[SET OF TASKS]
[A] According to the magnetic squares thread, what weight capacity does the MAG-MATE WS300 welding square have?
[B] Write the next part of the thread on magnetic welding squares, picking up after its final line.

[PROVIDED PASSAGE]
------------
# Magnetic squares



## jwmay (Jul 18, 2021)

I'm looking for recommendations for magnetic welding squares. I bought the HF ones once, and I'm pretty sure I threw them away. I would like some that are much stronger. What do you use?


----------



## Martin W (Jul 18, 2021)

MAG-MATE WS300 Compact Magnetic Welding Square with 55 lb Capacity​These are really good magnets. Very strong and they also have a kit with different angles for about $80 bucks  Made in the USA. They are available on Amazon.ca. I am sure they are available on Amazon.com also.
Cheers
Martin


----------



## jwmay (Jul 18, 2021)

Thanks Martin!


----------



## Winegrower (Jul 18, 2021)
------------
Data entries:
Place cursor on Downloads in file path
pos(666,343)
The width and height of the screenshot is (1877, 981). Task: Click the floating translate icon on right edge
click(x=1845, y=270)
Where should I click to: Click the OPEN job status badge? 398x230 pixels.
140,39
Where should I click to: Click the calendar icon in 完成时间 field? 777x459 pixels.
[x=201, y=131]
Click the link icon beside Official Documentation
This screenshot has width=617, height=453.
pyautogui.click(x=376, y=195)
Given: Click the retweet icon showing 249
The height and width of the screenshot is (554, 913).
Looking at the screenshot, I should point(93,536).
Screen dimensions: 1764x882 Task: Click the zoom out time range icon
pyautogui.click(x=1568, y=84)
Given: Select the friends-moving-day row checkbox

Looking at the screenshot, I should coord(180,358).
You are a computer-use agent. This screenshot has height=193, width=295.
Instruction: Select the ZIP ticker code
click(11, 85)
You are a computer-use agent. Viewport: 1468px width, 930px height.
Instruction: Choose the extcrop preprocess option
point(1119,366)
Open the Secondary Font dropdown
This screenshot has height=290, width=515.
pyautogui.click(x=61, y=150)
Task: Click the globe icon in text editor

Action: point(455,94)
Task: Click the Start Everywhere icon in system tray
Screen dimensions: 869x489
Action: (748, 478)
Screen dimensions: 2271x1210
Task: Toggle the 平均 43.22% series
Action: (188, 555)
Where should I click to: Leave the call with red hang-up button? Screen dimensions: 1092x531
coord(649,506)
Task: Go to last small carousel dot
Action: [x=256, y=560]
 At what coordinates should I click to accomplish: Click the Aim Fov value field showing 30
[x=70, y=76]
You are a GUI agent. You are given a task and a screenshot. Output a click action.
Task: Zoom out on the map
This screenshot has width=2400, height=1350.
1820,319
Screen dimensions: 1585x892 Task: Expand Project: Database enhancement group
------------
[EXPECTED RESPONSES]
[A] It has a 55 lb capacity.

[B]
I bought the HF squares and remachined them.   Amazing how far off they were.   I wonder about their assembly process, seems like a very avoidable situation.


----------



## lis2323 (Jul 18, 2021)

jwmay said:


> Thanks Martin!



I use switchable magnets from Strong Hand and MagSquare








Sent from my iPhone using Tapatalk


----------



## jwmay (Jul 19, 2021)

I can imagine how they'd be off. I make accidentally unsquare things all the time. That'd be funny if it weren't so sad.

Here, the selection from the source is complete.